Wajar saja Saudi mengandalkan Masjid Nabawi sebagai salah satu magnet pariwisata. Target mereka untuk mendapatkan pemasukan dari sektor tersebut tidak main-main. Pada 2030, kontribusinya mesti 10 persen dari produk domestik bruto (PDB).
Mereka menginginkan ada 100 juta wisatawan per tahun yang mengunjungi Ka’bah di Makkah dan Masjid Nabawi di Madinah. Dengan demikian, program tersebut pun menggerakkan roda ekonomi sehingga jutaan lapangan pekerjaan bisa tercipta.
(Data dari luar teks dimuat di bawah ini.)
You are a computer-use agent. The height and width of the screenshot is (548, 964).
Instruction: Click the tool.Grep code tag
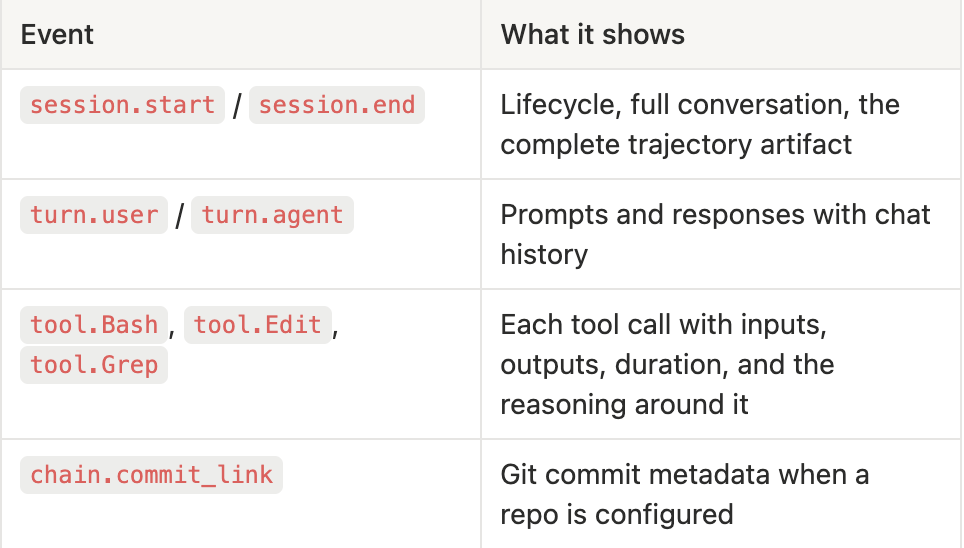pyautogui.click(x=94, y=365)
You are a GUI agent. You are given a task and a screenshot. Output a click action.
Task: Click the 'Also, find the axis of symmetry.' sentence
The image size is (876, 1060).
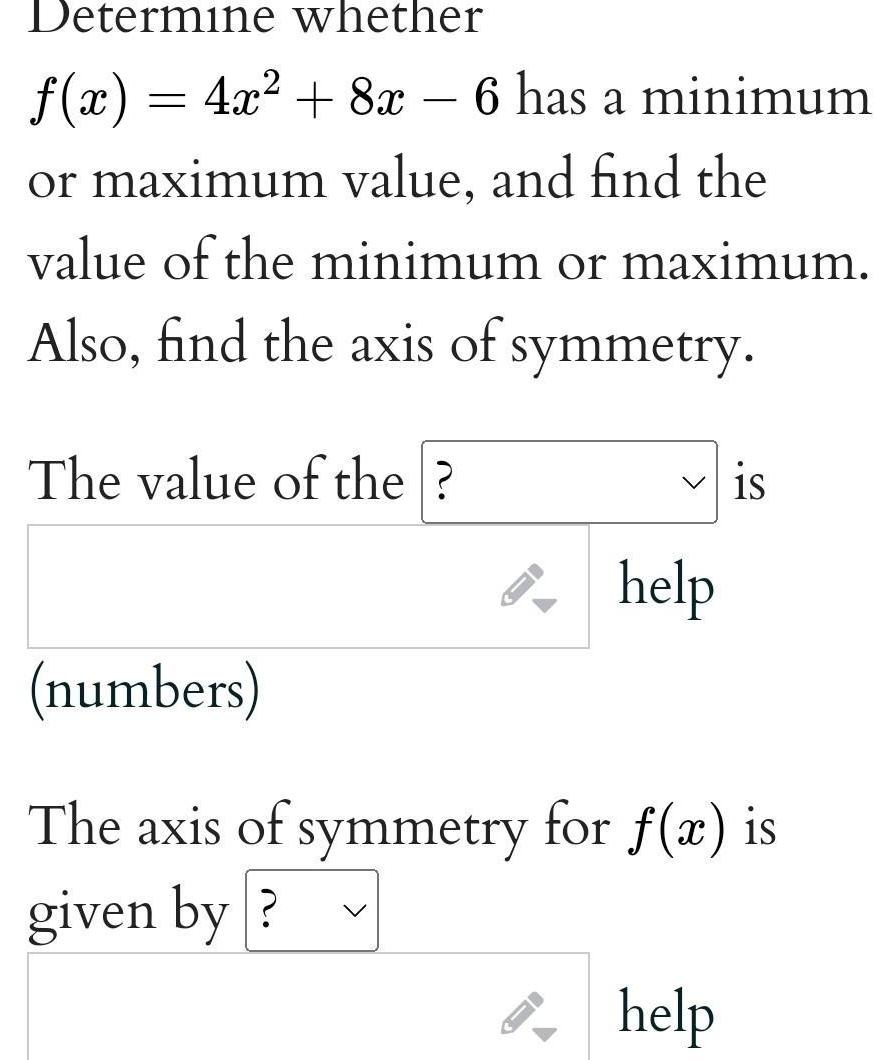389,345
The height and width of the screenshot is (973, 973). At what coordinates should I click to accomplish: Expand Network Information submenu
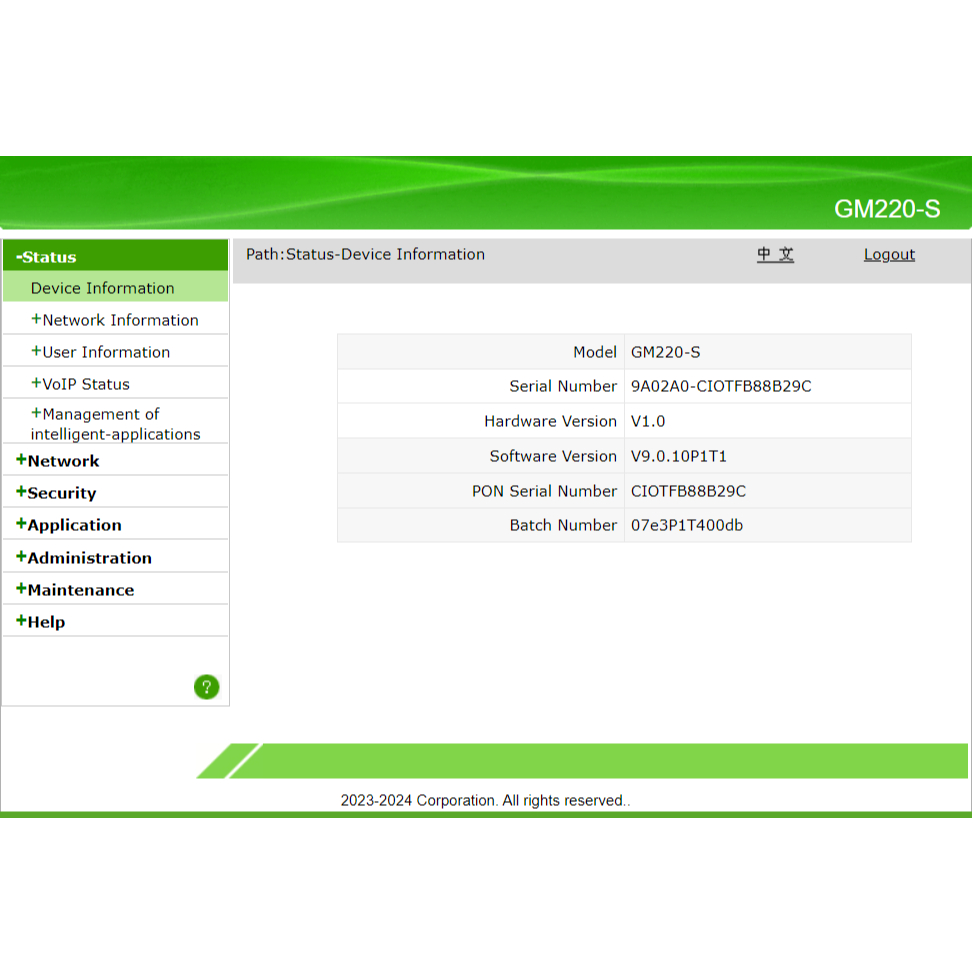tap(115, 320)
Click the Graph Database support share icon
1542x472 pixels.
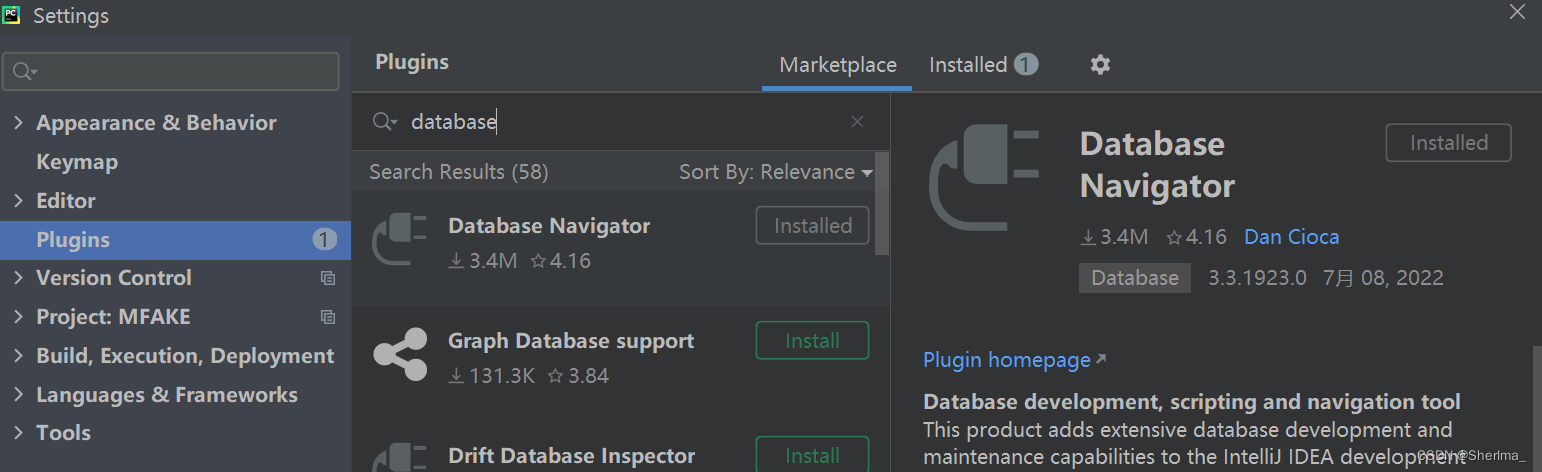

Sederet target tersebut seakan menjadi pembenaran mereka untuk melonggarkan protokol kesehatan pandemi Covid-19. Baru-baru ini, pemerintah kerajaan telah mencabut mandat penggunaan masker di dalam ruangan. Keputusan itu disampaikan bahkan ketika jumlah infeksi Covid-19 terus naik melewati seribu kasus baru per hari setelah mencapai posisi terendah dua digit hanya dua bulan lalu.
Kebijakan itu disampaikan ketika kerajaan tengah bersiap untuk menyambut sekitar sejuta jamaah yang akan mengikuti ibadah haji yang sempat vakum selama dua tahun. Saya bisa menyaksikan tidak adanya kewajiban bermasker bagi jamaah yang ke Masjidil Haram dan Masjid Nabawi pada dua pekan terakhir. Hanya saja, saya berbangga melihat jamaah RI yang masih mengenakan masker.
Saya mengapresiasi betapa otoritas Saudi begitu ketat dalam memberikan persyaratan bagi jamaah haji pada tahun ini. Mereka diharuskan sudah mendapatkan vaksin dosis lengkap. Jamaah pun wajib menjalani tes PCR dalam kurun 72 jam sebelum keberangkatan. Jika hasilnya positif, pemberangkatannya bisa ditunda.
Sayangnya, upaya pengetatan tersebut justru dibarengi dengan pencabutan kewajiban bermasker di tempat tertutup. Menurut saya, kebijakan tersebut bak perjudian jika mengingat target besar dari Visi 2030 Saudi. Jangan sampai ekonomi kerajaan mati kembali akibat pandemi. Semoga kita semua bisa menjaga Madinah, kota tempat berpulangnya iman.